┌─ Data shown

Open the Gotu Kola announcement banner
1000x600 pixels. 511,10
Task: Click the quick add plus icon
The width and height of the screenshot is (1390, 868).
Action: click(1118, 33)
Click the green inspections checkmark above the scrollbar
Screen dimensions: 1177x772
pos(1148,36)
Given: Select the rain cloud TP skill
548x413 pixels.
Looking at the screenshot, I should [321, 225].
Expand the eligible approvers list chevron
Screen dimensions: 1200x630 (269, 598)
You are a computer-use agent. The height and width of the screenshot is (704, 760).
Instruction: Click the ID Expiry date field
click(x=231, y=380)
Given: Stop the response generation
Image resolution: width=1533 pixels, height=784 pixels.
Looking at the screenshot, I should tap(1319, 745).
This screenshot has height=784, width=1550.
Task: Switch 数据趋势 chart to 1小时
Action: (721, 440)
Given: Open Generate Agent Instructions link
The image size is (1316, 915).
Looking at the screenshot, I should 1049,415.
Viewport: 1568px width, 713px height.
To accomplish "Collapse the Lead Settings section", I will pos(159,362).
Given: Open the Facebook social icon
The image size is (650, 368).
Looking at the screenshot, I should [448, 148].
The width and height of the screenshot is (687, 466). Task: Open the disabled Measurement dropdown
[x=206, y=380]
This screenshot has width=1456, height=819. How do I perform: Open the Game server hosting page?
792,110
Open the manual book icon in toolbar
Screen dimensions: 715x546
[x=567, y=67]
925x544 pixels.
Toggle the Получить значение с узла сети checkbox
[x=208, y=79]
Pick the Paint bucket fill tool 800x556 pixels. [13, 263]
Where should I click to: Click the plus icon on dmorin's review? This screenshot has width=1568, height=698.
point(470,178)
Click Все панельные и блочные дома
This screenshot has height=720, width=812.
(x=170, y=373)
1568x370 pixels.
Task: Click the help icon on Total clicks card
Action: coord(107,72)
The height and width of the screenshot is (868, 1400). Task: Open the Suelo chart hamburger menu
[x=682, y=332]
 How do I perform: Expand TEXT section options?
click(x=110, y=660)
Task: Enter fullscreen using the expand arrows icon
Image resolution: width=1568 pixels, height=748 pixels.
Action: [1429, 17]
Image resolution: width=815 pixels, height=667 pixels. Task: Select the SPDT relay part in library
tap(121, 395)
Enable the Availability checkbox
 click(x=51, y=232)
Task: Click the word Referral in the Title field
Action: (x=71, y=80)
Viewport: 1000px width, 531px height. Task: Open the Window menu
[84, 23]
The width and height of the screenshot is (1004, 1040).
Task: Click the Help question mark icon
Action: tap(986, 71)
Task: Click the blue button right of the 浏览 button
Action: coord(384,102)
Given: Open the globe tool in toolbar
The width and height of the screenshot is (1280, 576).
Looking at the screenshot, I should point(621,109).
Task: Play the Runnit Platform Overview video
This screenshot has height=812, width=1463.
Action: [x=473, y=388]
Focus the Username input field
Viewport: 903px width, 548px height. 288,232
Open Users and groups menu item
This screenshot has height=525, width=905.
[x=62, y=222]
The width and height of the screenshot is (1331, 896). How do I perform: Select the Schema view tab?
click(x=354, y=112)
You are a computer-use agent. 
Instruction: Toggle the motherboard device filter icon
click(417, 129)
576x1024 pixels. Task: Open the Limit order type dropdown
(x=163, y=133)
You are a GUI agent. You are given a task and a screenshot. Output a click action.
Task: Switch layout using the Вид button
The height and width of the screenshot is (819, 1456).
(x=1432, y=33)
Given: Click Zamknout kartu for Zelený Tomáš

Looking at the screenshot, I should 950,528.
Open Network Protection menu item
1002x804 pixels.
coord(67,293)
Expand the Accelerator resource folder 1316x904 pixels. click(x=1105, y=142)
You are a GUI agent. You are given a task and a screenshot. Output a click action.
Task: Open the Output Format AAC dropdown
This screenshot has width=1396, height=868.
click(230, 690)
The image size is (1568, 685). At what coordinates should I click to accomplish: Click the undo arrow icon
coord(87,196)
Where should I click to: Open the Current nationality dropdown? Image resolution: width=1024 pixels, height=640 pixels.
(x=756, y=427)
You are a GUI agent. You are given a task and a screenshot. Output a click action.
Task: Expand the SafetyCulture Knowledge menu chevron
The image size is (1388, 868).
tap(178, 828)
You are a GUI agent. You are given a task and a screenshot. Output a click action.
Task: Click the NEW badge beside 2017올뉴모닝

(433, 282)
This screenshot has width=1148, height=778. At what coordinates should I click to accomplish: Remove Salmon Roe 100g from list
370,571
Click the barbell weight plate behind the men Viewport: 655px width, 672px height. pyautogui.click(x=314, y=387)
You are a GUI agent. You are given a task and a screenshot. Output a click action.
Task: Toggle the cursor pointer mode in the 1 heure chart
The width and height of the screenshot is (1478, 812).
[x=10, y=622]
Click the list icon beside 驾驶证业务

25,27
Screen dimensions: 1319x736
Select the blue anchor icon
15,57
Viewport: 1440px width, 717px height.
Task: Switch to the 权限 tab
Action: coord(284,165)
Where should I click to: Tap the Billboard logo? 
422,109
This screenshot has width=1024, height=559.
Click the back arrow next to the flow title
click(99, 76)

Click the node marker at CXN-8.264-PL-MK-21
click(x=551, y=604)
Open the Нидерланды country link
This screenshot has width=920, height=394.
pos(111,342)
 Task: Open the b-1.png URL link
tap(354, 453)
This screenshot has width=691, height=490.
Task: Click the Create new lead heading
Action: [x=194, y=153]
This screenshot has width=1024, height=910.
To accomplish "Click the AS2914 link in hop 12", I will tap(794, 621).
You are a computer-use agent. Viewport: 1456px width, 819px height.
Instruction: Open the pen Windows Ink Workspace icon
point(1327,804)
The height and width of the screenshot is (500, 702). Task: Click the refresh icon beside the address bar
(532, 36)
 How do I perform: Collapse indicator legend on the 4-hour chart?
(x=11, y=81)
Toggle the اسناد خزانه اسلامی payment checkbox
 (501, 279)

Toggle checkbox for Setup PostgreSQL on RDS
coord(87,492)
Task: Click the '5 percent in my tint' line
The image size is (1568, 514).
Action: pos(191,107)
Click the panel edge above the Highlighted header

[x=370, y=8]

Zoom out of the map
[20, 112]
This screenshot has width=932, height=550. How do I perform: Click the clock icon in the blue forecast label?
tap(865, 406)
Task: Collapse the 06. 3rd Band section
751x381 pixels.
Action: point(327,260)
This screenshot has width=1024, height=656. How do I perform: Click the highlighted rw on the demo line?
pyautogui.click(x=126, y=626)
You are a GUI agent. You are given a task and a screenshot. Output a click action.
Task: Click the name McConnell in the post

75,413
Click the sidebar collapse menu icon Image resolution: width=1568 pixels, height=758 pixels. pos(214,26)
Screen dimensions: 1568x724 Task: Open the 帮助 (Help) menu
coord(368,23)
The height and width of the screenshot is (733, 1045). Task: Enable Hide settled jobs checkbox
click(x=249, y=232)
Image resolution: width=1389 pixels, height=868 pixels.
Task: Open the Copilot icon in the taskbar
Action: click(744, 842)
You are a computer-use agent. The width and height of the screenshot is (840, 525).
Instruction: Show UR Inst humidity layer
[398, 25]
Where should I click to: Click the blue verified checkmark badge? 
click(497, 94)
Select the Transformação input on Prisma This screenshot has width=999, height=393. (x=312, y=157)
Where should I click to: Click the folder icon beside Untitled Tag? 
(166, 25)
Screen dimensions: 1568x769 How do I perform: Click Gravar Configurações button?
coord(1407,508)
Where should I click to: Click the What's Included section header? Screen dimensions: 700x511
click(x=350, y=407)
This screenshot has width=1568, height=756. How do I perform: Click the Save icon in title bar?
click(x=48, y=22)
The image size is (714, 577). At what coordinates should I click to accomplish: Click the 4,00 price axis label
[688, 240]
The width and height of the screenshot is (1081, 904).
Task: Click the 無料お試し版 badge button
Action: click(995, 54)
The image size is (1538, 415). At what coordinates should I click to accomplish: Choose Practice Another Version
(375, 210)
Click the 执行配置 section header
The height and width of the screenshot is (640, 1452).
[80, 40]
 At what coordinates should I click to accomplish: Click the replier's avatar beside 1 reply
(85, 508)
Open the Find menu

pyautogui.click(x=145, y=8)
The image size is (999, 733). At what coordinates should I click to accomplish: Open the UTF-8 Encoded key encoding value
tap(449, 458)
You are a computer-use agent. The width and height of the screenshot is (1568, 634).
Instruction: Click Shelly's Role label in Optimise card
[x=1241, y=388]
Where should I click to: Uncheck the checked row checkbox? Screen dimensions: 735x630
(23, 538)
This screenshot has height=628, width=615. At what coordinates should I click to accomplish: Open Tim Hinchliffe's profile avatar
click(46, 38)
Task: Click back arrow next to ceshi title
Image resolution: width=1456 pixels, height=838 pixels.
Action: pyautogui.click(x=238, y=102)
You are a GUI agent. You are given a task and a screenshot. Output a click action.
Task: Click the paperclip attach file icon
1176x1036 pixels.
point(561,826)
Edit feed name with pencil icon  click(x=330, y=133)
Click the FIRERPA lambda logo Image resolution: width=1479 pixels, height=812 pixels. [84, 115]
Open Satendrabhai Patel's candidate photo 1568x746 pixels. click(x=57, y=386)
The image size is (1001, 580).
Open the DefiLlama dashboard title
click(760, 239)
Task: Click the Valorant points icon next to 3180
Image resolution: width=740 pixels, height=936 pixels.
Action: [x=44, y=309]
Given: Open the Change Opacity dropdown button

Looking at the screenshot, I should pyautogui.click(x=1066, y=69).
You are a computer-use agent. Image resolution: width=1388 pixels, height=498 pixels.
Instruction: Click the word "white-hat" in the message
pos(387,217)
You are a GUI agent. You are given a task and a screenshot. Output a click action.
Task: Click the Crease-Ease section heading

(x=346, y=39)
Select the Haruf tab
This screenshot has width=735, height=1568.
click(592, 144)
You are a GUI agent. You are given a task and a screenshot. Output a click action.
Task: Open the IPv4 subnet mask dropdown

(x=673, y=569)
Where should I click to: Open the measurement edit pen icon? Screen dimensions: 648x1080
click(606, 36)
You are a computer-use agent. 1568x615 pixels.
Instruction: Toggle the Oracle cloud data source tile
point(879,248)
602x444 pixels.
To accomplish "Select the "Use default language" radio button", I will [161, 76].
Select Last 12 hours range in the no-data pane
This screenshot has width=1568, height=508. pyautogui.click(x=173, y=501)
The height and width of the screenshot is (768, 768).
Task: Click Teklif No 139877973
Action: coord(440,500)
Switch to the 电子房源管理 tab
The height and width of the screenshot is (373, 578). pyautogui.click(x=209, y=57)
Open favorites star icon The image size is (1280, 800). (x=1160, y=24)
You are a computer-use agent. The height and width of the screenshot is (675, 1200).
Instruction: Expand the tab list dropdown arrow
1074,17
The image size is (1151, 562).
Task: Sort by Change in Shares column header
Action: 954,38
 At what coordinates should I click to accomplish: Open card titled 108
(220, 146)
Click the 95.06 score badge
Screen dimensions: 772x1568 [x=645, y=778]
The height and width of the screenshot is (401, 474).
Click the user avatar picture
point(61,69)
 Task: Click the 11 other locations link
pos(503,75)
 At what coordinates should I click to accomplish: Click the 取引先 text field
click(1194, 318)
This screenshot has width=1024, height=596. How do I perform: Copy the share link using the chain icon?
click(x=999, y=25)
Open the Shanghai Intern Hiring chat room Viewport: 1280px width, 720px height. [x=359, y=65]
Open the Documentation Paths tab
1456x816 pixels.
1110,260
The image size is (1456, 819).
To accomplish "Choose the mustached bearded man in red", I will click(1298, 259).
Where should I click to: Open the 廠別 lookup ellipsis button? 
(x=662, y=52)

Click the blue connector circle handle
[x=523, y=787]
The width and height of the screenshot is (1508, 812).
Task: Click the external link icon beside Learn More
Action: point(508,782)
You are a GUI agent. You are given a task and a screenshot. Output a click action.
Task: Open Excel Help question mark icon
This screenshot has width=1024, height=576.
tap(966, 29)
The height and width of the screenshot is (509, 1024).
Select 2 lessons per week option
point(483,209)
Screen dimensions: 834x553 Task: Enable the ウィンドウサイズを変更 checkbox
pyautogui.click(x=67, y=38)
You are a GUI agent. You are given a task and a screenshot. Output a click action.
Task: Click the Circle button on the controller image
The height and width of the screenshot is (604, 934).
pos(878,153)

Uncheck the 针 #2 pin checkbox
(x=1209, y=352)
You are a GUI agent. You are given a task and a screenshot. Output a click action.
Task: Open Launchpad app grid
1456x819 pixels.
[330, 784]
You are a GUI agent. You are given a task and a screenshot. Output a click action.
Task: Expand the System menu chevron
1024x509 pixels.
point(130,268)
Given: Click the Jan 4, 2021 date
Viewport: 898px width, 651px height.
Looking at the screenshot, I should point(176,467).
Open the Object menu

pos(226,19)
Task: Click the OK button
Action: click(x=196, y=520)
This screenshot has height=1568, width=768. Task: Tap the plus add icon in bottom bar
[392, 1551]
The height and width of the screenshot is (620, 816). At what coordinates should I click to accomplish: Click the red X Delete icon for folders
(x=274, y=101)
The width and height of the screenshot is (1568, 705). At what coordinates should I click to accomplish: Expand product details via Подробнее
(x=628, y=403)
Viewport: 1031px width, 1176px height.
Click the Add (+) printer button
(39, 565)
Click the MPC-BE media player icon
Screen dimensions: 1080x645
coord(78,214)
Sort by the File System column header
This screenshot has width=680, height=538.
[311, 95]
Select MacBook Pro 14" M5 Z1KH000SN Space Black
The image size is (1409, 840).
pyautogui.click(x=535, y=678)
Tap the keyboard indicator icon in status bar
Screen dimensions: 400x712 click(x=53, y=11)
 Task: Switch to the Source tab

└─

Format the lines from the one containing "Task: Click the Valorant" through the one containing "will [161, 76].", both included, as a JSON list of strings, one string per line, omitting any blank lines.

[
  "Task: Click the Valorant points icon next to 3180",
  "Image resolution: width=740 pixels, height=936 pixels.",
  "Action: [x=44, y=309]",
  "Given: Open the Change Opacity dropdown button",
  "Looking at the screenshot, I should pyautogui.click(x=1066, y=69).",
  "You are a computer-use agent. Image resolution: width=1388 pixels, height=498 pixels.",
  "Instruction: Click the word \"white-hat\" in the message",
  "pos(387,217)",
  "You are a GUI agent. You are given a task and a screenshot. Output a click action.",
  "Task: Click the Crease-Ease section heading",
  "(x=346, y=39)",
  "Select the Haruf tab",
  "This screenshot has width=735, height=1568.",
  "click(592, 144)",
  "You are a GUI agent. You are given a task and a screenshot. Output a click action.",
  "Task: Open the IPv4 subnet mask dropdown",
  "(x=673, y=569)",
  "Where should I click to: Open the measurement edit pen icon? Screen dimensions: 648x1080",
  "click(606, 36)",
  "You are a computer-use agent. 1568x615 pixels.",
  "Instruction: Toggle the Oracle cloud data source tile",
  "point(879,248)",
  "602x444 pixels.",
  "To accomplish \"Select the \"Use default language\" radio button\", I will [161, 76]."
]